ProxySG Software - SGOS

Issue/Introduction

When a client makes a byte-range request to the ProxySG appliance, the appliance may or may not respect that part of the request. This article explains how the appliance handles such a request.

Resolution

There are two scenarios depending if the object is cached or not.

If the object is NOT in cache

   If the range requested is less than 14336 bytes (14k), the appliance downloads the entire file and serves the range from cache.

   If the range is more than 14k, the request is treated as non-cacheable and the range is requested from the OCS. The partial file is NOT cached.

If the object is in cache

   If the request did not include a PNC header (Pragma no-cache), the range is served from the cache.

   If the request contains a PNC header and the range is less than 14k, the range is served from cache.

   If the request contains a PNC and the range is greater than 14k, more calculation is done in order to determine if the range will be served from cache or not..
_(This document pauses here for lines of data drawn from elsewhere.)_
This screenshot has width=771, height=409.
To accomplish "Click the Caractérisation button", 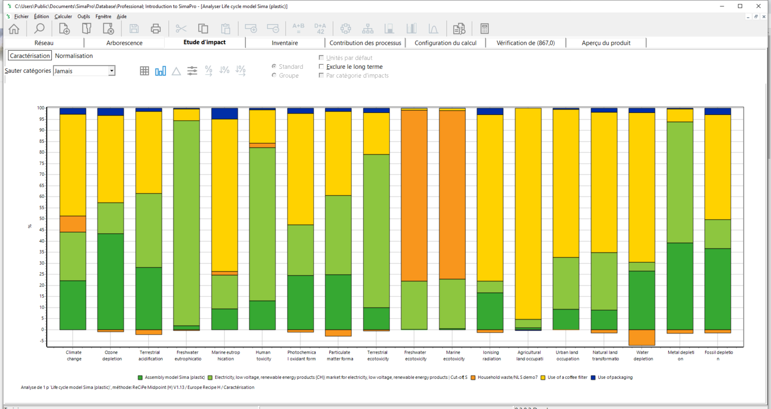I will [30, 56].
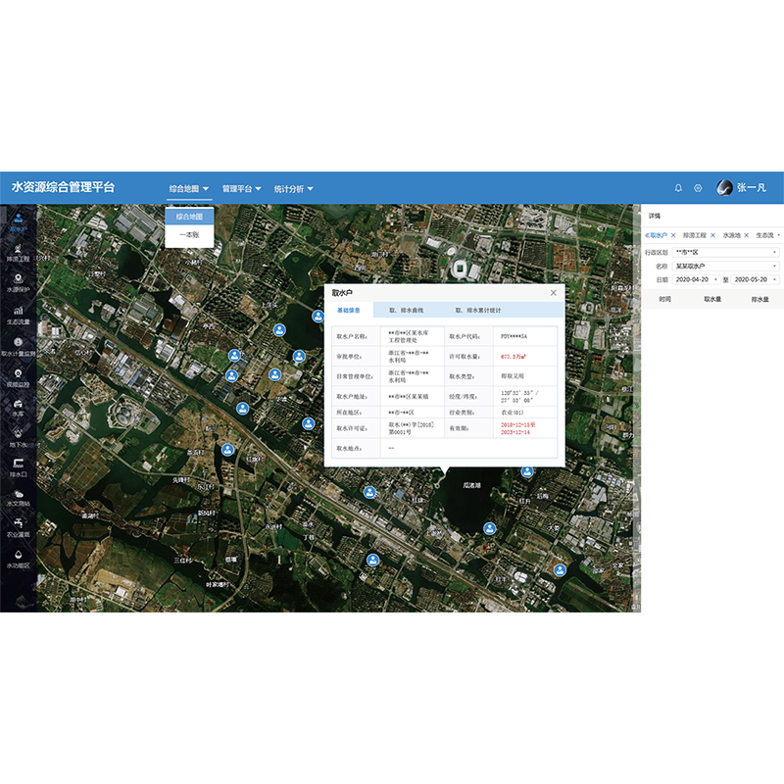Select 一本账 from the dropdown menu
The image size is (784, 784).
click(x=189, y=235)
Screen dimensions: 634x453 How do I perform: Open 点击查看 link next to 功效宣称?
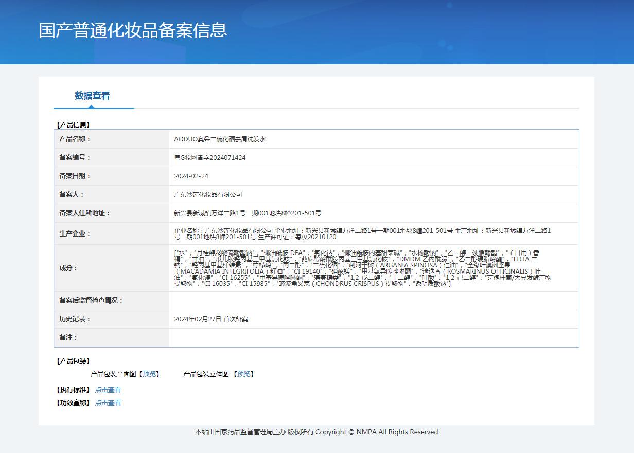click(x=108, y=403)
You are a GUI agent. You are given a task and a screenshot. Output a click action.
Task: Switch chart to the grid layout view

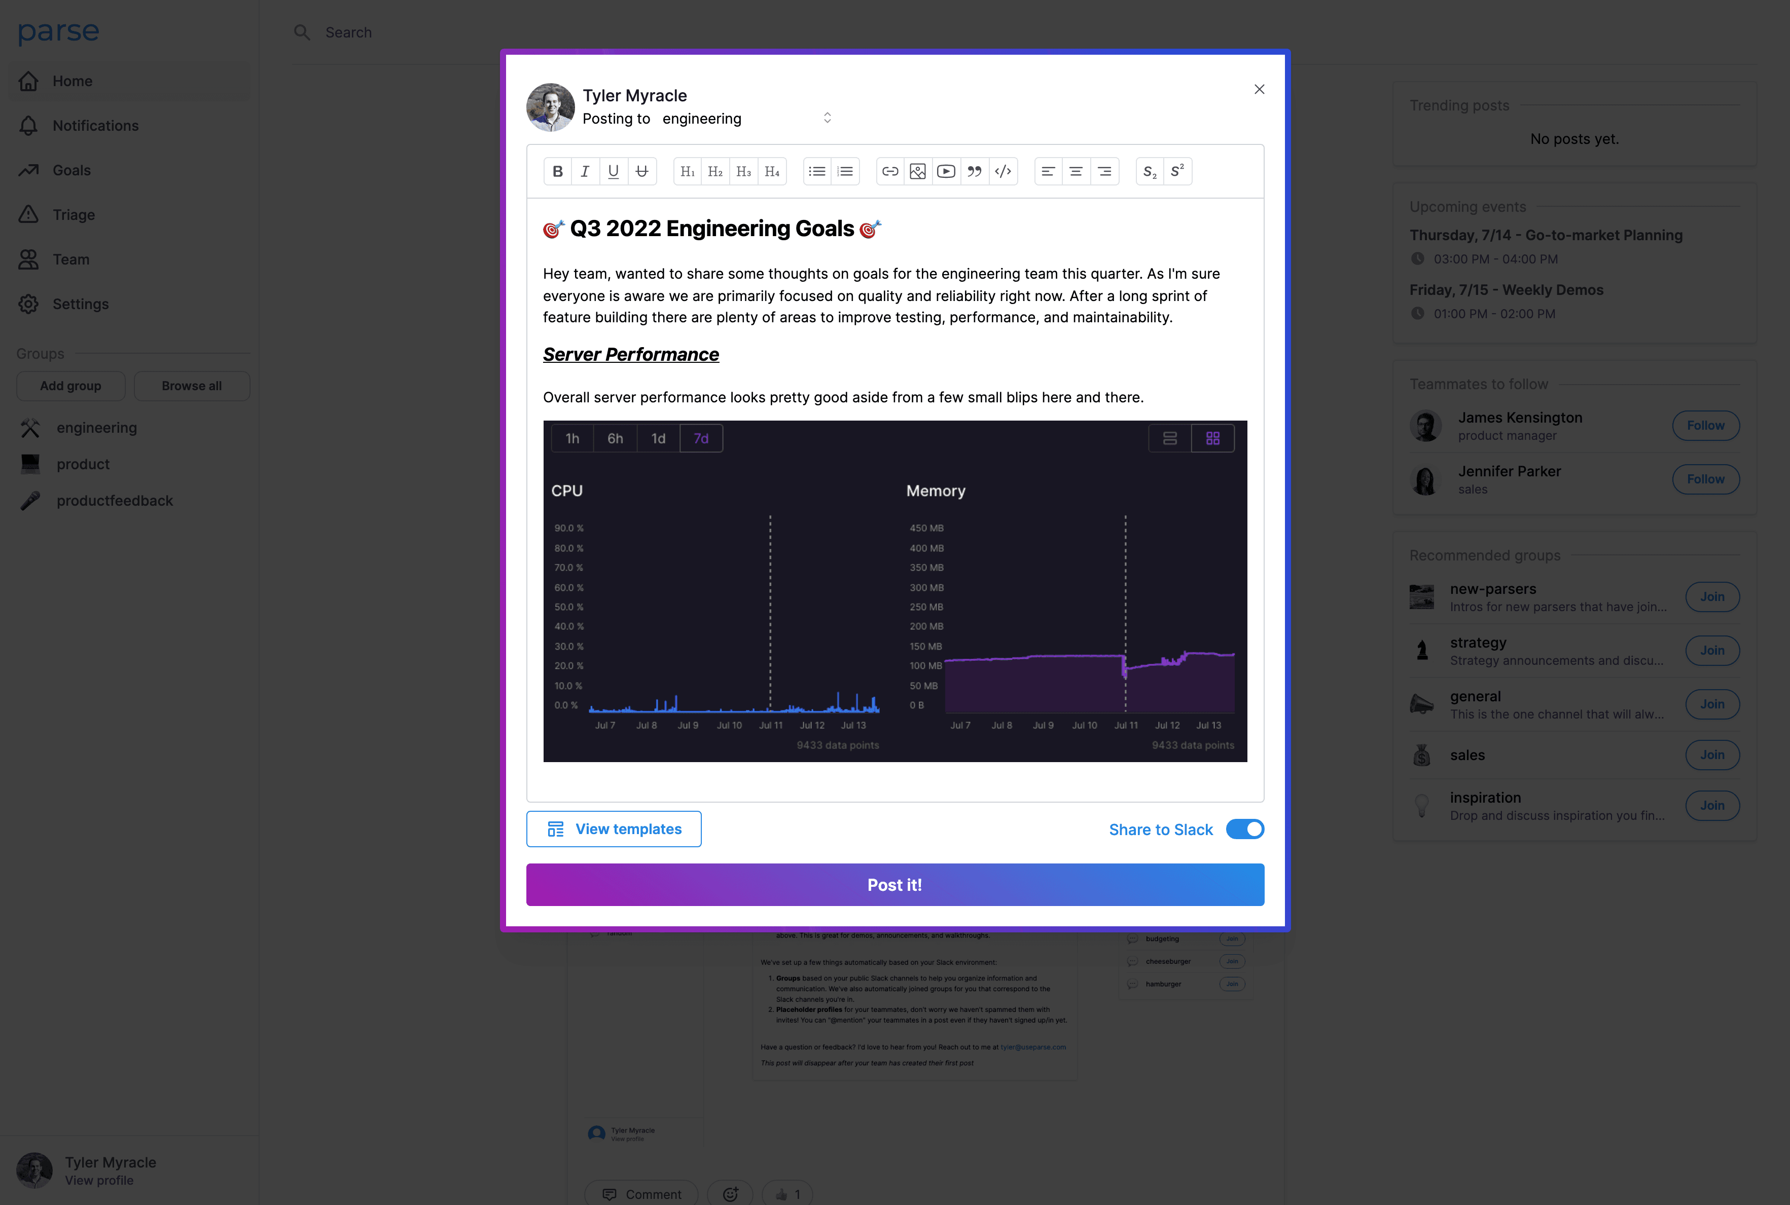click(x=1213, y=438)
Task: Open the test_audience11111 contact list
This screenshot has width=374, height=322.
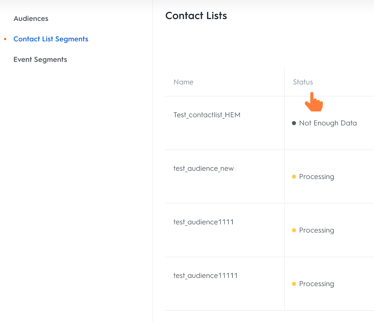Action: [205, 276]
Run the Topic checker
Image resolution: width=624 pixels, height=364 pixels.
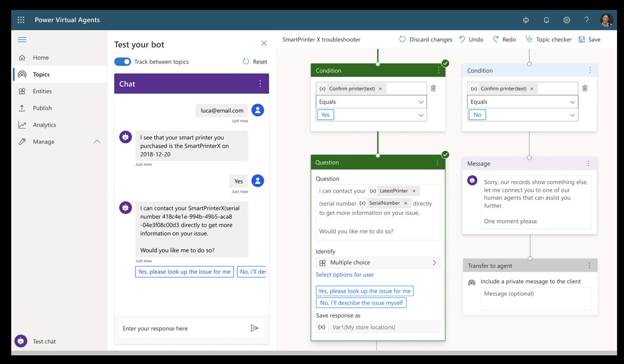(548, 39)
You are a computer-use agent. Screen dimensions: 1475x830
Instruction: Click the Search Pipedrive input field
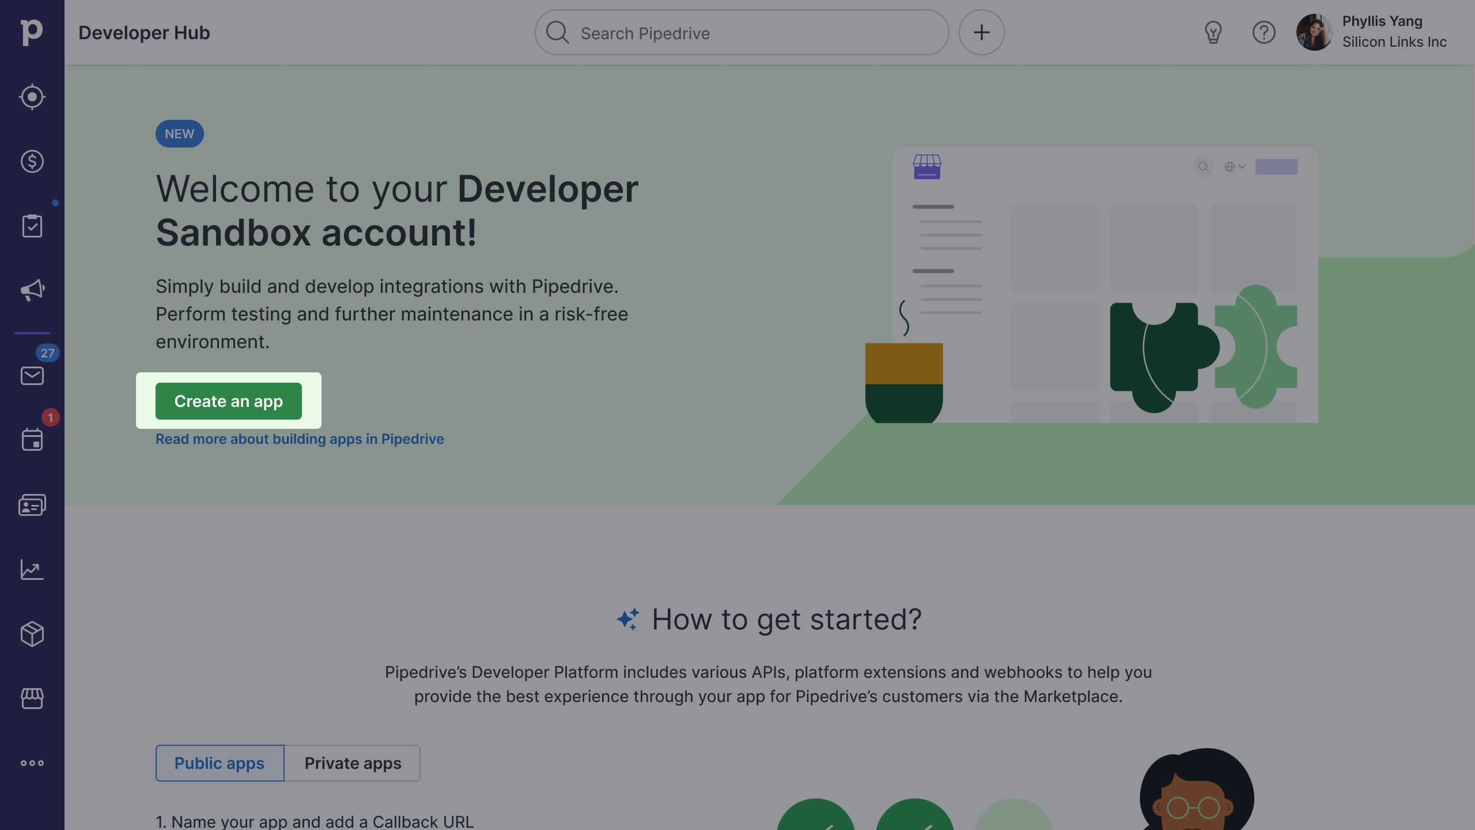click(x=742, y=32)
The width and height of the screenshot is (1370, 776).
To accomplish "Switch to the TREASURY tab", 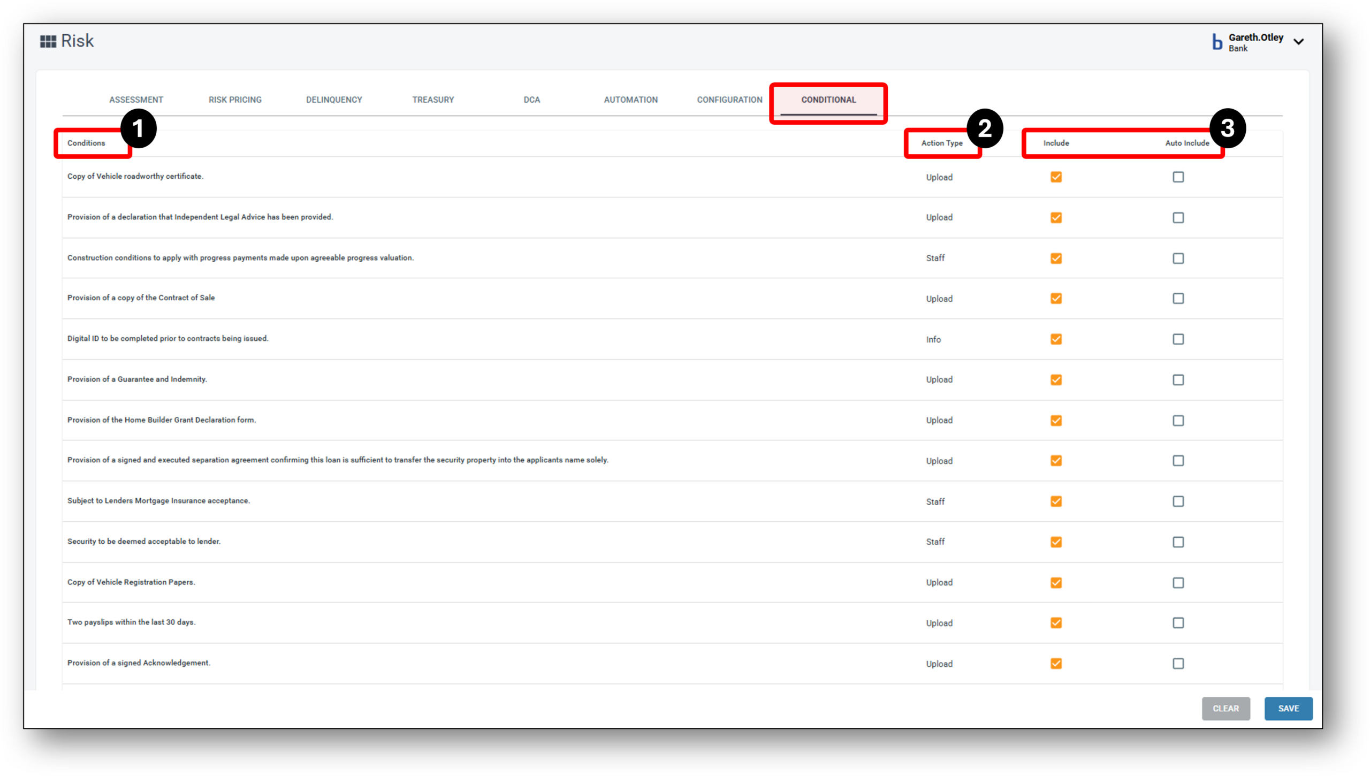I will 432,100.
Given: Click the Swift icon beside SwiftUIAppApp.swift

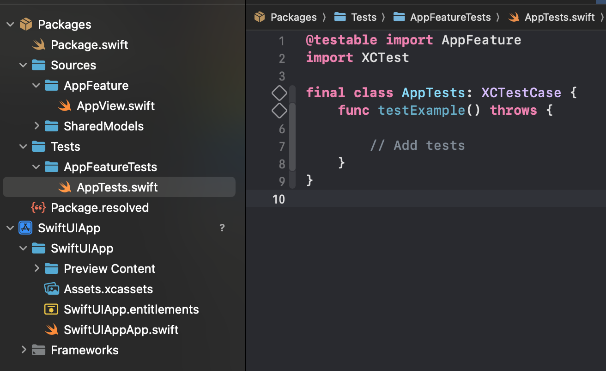Looking at the screenshot, I should point(51,330).
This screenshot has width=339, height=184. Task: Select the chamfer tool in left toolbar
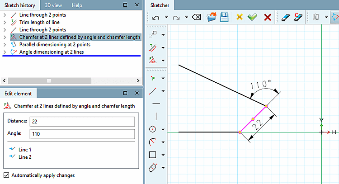click(x=153, y=60)
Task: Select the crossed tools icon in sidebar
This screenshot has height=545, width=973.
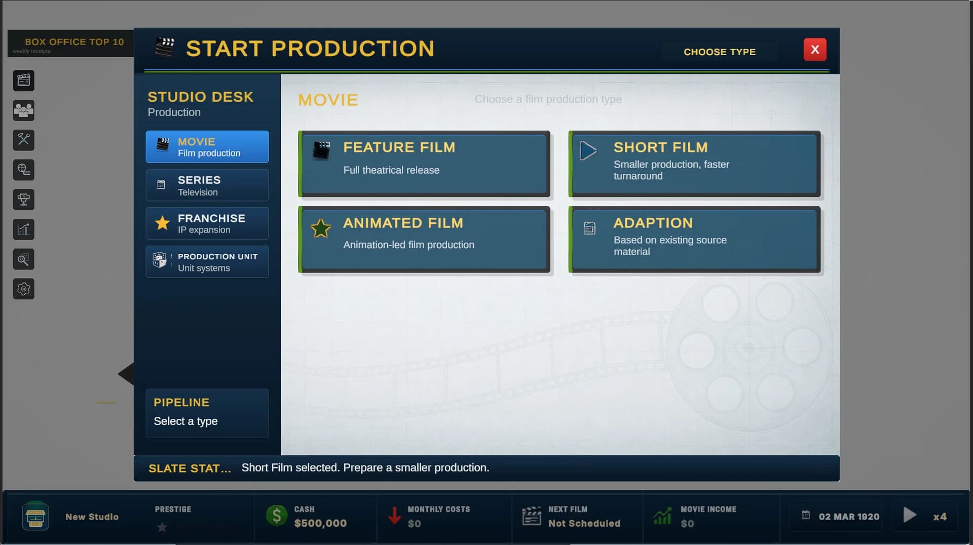Action: pos(23,140)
Note: The appliance does not support byte-range requests when the server responds with chunked transfer encoding. When this happens, it results in the appliance serving the entire file with a 200 OK response to the client rather than content-range with only the requested byte-range. 

Workaround


If the caching behavior as described above is causing a problem with a particular server/site and you want the appliance to only send the byte-range as the client has requested, use bypass_cache(yes) in policy for such requests.